Song Meaning
John Cale's "Hanky Panky Nohow" feels like a cryptic transmission from a brilliant mind wrestling with societal absurdities. The opening lines, referencing "sashaying gentlemen" and offering "memories of planing lakes" as a balm, suggest a world where superficial grievances are easily soothed by manufactured nostalgia or escapism. This sets the stage for a deeper unease. The narrator's aversion to "religion at my door" and their refusal to answer "panic knocking" hints at a rejection of both imposed belief systems and the chaos of societal breakdown. The question "What law?" underscores a distrust of authority. Cale isn't just being contrarian; he's pinpointing the hypocrisy inherent in systems that claim to offer order.
The pre-chorus, with its pronouncement that "There's a law for everything," takes this critique further. The image of "elephants that sing to keep the cows that agriculture won't allow" is wonderfully bizarre, yet it speaks to the arbitrary and often illogical rules that govern our lives. It's a world where nature itself is subject to the whims of human systems, even if those systems are nonsensical. The "elephants that sing" could represent marginalized voices or creative expression stifled by the demands of conformity ("cows that agriculture won't allow").

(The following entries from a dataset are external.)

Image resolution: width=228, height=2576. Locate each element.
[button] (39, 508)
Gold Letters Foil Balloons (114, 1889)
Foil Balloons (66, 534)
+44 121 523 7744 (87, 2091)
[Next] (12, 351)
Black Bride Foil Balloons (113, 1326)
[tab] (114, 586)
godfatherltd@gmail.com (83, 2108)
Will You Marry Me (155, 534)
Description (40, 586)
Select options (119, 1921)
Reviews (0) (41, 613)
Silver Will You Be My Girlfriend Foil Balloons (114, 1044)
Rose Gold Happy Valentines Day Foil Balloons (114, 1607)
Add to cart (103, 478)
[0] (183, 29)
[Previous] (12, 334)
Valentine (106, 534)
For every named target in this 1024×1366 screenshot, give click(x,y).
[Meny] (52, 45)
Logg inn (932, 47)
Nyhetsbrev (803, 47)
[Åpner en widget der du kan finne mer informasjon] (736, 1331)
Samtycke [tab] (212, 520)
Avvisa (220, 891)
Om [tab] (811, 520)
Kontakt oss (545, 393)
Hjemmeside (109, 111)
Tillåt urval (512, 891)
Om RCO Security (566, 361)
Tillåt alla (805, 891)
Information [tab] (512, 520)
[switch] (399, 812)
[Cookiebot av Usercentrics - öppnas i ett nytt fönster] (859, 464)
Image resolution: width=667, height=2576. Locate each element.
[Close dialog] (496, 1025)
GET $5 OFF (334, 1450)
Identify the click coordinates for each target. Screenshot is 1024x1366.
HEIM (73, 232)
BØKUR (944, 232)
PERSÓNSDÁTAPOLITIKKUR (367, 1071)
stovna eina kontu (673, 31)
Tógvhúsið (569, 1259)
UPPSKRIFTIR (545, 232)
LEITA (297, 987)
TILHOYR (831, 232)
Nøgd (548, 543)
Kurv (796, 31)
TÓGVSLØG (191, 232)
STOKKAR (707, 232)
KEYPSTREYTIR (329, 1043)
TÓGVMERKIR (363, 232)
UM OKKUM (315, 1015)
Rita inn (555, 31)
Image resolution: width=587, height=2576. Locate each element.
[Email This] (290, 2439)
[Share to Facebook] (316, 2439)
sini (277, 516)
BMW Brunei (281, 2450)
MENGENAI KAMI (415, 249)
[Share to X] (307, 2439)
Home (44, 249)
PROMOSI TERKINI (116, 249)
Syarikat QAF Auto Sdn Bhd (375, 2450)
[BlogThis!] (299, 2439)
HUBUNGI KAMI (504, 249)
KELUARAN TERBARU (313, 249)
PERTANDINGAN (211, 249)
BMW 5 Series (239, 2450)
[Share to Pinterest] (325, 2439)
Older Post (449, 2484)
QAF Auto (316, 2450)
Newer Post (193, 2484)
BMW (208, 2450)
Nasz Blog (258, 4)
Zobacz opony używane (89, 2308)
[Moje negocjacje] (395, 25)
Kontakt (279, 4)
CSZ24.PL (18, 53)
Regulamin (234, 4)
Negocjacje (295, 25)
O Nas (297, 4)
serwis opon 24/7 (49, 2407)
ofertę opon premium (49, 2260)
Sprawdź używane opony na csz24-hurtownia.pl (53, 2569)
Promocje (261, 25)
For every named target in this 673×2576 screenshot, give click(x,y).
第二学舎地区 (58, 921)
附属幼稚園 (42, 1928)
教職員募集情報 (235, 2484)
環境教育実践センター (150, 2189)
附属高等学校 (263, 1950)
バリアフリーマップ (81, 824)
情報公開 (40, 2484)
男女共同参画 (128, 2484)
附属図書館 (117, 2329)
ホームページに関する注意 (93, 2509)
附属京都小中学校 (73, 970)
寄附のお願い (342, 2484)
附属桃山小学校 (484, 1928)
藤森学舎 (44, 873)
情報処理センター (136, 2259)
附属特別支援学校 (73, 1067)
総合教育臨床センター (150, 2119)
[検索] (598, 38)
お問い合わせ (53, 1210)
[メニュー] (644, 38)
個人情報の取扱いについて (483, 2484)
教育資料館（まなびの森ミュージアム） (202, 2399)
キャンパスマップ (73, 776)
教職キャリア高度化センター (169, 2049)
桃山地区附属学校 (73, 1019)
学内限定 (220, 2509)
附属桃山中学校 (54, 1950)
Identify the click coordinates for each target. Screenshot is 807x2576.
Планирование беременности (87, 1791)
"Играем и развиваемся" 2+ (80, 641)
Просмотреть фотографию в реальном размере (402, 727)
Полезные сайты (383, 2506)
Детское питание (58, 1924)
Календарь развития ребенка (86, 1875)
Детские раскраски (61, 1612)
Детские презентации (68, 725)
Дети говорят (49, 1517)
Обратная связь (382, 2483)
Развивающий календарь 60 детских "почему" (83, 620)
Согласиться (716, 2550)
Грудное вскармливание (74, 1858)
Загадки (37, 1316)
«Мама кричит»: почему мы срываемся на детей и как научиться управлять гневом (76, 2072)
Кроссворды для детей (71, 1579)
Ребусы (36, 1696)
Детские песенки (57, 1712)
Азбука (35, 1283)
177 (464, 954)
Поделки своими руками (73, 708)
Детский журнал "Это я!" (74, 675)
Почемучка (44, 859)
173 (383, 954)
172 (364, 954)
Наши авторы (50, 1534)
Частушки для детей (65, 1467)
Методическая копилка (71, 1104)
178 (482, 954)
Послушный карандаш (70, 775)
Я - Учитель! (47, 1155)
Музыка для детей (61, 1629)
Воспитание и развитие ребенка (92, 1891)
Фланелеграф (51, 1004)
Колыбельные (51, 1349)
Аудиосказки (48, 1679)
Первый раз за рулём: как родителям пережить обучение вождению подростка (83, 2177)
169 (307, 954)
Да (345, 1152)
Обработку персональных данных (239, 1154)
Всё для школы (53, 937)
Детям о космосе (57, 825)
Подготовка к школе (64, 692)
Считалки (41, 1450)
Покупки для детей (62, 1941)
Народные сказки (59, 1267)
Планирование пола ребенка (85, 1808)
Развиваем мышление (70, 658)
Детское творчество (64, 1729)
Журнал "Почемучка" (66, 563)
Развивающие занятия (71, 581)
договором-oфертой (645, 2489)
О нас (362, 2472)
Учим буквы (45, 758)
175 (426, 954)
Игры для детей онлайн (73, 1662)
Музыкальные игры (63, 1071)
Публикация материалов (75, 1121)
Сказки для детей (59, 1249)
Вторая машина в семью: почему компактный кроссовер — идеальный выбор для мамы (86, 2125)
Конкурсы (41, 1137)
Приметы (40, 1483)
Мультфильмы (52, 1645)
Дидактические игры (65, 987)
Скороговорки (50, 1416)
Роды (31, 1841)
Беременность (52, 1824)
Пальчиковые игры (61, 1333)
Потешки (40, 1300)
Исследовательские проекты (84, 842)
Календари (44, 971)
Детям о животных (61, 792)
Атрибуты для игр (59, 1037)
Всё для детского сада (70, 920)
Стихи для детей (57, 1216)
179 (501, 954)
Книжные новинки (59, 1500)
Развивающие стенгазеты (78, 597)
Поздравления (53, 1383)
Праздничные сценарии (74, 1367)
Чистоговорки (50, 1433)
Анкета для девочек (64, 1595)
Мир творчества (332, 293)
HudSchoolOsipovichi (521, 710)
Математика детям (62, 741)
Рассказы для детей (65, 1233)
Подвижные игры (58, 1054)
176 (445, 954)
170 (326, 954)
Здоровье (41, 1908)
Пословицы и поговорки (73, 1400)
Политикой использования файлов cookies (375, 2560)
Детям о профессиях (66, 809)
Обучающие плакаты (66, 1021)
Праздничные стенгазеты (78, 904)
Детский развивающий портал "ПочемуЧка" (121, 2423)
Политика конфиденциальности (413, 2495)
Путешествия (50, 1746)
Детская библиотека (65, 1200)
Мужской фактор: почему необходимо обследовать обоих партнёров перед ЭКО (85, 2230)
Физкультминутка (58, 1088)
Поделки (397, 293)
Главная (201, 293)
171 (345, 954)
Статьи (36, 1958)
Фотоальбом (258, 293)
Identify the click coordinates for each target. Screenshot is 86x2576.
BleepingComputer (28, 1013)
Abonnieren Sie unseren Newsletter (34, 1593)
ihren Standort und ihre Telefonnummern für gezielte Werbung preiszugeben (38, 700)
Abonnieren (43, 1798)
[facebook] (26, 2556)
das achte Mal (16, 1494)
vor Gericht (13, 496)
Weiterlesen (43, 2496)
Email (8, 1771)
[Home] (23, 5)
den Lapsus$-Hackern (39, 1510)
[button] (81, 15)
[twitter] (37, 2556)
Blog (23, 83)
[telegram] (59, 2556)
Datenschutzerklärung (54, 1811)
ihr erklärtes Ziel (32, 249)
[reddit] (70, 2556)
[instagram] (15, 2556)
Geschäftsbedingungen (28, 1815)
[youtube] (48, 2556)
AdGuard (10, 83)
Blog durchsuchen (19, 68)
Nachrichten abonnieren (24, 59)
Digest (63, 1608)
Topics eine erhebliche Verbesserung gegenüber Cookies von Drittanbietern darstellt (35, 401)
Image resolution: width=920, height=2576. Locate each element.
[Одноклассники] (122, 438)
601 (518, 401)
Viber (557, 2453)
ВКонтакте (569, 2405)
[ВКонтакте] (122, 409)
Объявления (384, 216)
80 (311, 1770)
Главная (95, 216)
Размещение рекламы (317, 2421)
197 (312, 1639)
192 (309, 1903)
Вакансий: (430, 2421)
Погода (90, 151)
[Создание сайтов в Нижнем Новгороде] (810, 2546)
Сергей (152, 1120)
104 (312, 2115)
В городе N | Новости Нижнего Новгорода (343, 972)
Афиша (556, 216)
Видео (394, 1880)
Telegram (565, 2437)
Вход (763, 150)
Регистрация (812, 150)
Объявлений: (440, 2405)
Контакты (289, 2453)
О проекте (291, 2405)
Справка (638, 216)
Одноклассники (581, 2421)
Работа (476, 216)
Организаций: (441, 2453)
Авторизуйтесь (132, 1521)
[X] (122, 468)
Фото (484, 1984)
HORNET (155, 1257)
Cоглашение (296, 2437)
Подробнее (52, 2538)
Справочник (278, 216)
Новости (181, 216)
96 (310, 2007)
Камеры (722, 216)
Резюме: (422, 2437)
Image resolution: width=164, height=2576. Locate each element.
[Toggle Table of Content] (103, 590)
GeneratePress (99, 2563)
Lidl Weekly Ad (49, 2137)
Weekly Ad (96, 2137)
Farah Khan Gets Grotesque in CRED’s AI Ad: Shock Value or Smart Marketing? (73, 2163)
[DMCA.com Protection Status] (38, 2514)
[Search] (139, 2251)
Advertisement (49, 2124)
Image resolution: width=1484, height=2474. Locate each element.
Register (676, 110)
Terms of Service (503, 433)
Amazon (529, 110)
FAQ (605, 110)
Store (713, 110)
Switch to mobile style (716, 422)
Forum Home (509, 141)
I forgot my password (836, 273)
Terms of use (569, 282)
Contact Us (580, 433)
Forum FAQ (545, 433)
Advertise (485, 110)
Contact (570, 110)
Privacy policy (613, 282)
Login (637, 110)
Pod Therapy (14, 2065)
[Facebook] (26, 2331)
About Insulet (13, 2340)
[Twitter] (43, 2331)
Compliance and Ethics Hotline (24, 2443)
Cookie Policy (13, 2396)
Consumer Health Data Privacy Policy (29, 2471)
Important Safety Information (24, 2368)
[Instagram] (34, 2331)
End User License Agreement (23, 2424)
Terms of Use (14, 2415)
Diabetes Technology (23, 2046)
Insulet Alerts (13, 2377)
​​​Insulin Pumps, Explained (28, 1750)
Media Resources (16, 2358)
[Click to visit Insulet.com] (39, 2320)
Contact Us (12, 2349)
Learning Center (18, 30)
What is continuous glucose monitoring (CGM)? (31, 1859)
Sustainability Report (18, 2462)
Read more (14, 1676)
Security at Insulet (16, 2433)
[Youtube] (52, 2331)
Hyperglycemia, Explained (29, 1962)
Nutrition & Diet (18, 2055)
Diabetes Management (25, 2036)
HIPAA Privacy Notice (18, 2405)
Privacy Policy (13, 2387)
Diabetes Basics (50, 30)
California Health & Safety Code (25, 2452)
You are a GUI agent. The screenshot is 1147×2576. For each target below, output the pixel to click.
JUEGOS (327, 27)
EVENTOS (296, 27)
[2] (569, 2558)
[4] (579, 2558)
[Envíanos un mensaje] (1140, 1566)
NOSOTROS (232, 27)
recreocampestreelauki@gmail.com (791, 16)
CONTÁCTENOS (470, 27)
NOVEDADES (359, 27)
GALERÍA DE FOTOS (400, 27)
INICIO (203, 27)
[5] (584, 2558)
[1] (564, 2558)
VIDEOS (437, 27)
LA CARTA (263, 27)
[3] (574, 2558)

The repeated chorus, "Hanky panky nohow," acts as a defiant mantra. It's a refusal to participate in the charade, a rejection of the "hanky panky" – the deceit, the manipulation, the empty promises – that underpin the structures Cale critiques. The phrase itself is ambiguous. Is he saying "no way" to the hanky panky, or is he pointing out that it's all just a meaningless game with no real substance ("nohow")? Either way, the repetition reinforces a sense of resistance, a refusal to be complicit in the absurdity. Ultimately, "Hanky Panky Nohow" is a complex, unsettling, and darkly humorous exploration of power, control, and the individual's struggle to maintain sanity in a world gone mad.